*** RECORD EXTRACTS ***

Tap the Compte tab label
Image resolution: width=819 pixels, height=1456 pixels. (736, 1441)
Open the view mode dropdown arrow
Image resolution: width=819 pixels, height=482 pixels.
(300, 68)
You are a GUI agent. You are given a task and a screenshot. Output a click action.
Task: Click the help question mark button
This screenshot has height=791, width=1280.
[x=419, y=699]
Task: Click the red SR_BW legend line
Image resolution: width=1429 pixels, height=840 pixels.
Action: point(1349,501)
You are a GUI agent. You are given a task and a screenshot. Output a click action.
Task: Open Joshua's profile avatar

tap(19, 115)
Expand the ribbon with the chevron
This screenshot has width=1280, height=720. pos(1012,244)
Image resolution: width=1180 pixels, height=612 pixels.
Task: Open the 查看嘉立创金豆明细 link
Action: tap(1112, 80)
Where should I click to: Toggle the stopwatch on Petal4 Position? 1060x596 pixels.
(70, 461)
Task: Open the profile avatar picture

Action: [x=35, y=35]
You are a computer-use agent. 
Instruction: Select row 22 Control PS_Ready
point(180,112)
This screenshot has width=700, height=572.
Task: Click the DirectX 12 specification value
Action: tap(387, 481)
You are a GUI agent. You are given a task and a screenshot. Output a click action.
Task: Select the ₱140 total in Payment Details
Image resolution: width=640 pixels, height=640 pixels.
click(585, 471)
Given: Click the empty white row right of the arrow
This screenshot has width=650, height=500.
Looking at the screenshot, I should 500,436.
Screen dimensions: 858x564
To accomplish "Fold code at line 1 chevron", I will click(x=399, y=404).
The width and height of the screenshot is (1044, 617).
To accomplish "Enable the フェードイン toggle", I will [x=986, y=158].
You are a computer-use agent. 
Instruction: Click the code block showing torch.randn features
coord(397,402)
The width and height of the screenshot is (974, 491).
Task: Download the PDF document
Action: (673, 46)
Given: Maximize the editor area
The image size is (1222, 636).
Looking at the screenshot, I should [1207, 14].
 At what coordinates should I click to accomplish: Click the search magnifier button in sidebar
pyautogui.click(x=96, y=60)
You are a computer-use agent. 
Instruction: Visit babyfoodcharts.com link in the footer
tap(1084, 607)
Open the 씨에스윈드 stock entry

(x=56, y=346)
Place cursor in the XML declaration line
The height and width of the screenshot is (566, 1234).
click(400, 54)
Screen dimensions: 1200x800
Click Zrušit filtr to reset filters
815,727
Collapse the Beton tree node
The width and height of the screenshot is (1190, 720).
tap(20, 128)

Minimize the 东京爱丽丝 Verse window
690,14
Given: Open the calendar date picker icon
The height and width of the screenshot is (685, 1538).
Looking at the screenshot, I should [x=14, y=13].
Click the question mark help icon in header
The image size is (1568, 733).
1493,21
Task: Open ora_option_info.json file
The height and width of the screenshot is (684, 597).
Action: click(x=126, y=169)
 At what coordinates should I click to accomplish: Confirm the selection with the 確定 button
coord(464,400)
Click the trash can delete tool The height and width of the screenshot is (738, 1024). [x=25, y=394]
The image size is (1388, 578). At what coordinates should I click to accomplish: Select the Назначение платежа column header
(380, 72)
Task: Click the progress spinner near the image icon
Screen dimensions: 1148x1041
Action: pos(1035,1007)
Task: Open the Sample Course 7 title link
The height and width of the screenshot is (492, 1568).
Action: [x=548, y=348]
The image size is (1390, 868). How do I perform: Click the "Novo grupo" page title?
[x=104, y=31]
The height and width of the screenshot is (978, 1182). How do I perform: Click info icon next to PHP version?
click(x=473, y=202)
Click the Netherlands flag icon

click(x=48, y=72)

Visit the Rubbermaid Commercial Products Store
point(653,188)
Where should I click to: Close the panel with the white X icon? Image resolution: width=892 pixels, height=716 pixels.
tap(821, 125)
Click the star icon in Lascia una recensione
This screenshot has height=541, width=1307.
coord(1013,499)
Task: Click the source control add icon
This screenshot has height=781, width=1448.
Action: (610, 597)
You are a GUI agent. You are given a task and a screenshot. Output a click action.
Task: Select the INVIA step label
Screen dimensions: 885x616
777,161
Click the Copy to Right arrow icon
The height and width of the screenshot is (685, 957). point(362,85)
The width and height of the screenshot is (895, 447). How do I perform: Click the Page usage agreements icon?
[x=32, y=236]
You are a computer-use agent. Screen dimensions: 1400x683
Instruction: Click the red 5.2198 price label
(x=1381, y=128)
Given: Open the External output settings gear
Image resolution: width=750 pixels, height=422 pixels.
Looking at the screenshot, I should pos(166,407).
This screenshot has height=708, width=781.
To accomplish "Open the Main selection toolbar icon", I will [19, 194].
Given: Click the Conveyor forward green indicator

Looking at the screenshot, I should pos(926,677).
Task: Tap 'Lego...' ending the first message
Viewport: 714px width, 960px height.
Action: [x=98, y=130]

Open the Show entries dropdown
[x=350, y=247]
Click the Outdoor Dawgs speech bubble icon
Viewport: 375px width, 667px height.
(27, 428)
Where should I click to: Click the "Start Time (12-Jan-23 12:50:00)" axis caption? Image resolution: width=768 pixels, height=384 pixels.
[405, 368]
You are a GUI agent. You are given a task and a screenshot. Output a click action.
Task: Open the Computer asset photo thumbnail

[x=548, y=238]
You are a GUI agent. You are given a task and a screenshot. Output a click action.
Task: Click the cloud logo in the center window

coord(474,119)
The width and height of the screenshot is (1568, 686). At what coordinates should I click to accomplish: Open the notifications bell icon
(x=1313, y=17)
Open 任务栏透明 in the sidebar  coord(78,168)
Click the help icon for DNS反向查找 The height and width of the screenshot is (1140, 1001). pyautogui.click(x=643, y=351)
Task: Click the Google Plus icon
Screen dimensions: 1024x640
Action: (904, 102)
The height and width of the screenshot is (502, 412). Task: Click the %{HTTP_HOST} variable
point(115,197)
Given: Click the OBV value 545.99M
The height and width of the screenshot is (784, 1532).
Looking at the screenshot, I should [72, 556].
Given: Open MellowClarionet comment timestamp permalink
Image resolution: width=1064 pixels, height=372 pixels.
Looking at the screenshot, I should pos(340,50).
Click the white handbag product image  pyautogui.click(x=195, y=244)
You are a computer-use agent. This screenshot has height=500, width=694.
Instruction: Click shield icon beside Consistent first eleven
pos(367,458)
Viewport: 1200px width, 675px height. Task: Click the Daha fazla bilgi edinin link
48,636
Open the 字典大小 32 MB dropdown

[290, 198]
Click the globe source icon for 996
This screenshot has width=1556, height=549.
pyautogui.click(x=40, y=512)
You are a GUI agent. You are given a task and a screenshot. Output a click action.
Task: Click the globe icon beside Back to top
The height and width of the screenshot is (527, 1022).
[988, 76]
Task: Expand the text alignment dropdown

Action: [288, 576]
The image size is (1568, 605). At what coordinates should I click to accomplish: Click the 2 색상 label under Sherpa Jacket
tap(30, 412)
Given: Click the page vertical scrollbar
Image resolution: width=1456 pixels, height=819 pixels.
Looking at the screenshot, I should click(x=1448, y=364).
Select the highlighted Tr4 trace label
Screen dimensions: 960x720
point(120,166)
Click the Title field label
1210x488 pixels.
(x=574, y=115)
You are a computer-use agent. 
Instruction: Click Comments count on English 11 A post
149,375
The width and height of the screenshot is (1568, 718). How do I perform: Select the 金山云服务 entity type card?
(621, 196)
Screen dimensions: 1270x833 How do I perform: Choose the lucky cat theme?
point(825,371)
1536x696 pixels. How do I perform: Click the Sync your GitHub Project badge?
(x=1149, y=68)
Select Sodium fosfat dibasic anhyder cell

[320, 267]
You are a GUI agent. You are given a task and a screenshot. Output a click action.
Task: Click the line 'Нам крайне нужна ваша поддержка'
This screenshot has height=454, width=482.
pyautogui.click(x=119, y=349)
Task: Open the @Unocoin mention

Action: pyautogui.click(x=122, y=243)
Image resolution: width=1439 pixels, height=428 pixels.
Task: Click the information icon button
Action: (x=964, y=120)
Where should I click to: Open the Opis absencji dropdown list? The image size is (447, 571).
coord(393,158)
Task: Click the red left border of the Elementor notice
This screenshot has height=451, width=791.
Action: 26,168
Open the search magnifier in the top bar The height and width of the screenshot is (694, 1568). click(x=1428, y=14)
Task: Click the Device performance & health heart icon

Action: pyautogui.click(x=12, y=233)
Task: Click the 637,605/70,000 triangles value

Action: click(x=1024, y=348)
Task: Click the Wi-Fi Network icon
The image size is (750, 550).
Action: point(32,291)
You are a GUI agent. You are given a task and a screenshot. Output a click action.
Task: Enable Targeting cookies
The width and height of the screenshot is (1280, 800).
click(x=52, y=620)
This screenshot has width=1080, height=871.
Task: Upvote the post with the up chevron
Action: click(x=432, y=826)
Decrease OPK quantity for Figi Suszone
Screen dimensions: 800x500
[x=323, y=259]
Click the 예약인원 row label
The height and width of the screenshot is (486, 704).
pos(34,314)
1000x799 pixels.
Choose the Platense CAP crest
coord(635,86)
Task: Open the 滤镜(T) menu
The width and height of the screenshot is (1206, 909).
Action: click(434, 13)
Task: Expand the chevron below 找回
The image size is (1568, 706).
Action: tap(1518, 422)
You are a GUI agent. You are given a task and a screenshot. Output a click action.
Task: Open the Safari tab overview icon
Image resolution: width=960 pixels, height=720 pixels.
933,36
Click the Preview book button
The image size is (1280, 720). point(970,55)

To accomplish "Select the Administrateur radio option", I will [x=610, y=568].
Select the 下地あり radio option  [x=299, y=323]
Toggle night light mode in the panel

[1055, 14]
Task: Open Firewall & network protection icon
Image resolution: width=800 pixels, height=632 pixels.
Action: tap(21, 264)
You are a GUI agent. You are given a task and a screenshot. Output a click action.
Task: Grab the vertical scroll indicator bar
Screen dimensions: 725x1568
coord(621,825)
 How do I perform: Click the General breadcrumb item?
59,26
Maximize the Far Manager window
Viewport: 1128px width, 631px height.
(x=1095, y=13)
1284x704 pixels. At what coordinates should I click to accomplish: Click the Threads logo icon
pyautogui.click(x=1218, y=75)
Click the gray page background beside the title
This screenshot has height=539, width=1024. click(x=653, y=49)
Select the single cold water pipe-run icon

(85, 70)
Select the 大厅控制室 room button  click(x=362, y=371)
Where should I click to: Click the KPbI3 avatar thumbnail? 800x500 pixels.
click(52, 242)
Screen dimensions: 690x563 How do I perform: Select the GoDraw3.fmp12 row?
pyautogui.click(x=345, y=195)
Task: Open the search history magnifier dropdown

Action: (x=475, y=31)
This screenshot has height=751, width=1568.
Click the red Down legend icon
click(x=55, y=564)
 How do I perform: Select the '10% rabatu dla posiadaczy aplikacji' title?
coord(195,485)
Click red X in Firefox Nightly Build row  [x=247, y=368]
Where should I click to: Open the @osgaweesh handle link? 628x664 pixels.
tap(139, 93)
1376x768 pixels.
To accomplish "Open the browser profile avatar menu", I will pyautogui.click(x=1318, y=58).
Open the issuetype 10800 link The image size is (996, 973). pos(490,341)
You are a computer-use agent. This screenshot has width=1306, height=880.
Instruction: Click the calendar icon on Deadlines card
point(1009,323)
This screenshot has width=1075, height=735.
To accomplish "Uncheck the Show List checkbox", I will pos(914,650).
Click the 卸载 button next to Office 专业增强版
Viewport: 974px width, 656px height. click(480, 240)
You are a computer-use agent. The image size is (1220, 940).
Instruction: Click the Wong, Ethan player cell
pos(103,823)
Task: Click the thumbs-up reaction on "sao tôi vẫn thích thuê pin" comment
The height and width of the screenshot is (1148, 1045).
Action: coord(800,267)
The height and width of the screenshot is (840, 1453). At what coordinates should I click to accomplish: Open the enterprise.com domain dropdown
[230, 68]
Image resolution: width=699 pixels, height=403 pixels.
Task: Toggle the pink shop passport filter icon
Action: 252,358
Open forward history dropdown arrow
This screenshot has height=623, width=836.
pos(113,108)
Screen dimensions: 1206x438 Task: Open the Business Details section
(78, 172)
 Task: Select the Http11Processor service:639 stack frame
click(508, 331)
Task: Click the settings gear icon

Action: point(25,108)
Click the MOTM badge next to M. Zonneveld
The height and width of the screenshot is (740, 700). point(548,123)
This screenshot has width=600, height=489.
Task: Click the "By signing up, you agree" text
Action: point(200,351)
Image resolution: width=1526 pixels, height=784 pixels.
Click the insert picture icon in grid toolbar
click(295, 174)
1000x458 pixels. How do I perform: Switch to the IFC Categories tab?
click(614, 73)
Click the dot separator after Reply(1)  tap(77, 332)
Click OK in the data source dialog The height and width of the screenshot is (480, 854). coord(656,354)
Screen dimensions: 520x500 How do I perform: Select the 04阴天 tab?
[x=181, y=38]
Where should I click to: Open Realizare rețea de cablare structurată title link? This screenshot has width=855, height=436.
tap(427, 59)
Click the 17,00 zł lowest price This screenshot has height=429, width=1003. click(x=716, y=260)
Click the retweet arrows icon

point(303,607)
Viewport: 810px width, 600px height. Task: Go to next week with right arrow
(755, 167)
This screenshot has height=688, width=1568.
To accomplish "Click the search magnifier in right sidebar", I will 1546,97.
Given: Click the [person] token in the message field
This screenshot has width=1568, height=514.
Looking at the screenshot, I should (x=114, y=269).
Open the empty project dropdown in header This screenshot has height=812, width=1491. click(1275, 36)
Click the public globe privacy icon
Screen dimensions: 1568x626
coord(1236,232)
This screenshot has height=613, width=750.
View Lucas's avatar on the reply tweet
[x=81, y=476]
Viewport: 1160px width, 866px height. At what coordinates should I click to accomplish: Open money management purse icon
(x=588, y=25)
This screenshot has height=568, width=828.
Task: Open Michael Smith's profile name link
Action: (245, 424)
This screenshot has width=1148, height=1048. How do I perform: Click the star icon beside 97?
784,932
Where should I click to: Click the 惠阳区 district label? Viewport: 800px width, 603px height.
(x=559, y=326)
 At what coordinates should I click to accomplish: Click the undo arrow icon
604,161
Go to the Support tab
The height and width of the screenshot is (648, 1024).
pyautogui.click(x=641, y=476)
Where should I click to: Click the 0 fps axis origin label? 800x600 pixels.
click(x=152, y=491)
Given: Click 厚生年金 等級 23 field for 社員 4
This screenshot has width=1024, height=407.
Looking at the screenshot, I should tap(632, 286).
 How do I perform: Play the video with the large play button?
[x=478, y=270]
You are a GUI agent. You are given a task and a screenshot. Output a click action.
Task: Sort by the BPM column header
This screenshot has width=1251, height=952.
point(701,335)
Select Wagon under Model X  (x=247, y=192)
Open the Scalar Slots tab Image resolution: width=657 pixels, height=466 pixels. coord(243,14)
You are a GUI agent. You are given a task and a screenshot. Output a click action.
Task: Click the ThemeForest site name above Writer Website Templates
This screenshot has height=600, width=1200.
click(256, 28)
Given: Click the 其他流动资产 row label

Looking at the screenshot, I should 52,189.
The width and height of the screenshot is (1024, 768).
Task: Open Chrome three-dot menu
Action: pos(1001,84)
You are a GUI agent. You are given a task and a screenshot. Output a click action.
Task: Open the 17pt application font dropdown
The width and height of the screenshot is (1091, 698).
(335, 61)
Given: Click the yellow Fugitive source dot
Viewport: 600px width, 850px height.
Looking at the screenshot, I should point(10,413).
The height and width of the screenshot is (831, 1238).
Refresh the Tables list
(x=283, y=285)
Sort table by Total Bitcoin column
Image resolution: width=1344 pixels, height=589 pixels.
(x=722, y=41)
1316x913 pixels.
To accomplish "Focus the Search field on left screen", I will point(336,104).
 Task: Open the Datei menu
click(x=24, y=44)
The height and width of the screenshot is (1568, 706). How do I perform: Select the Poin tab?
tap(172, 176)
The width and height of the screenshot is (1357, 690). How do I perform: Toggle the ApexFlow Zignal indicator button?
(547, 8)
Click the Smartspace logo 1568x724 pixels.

*** End of RECORD EXTRACTS ***

From the material above, set down exactly the lines between the line holding "At what coordinates should I click to accomplish: Confirm" and the line holding "Task: Click the progress", inclusive. Include nothing else.

▸ **ANSWER TO THIS PROBLEM**
 At what coordinates should I click to accomplish: Confirm the selection with the 確定 button
coord(464,400)
Click the trash can delete tool The height and width of the screenshot is (738, 1024). [x=25, y=394]
The image size is (1388, 578). At what coordinates should I click to accomplish: Select the Назначение платежа column header
(380, 72)
Task: Click the progress spinner near the image icon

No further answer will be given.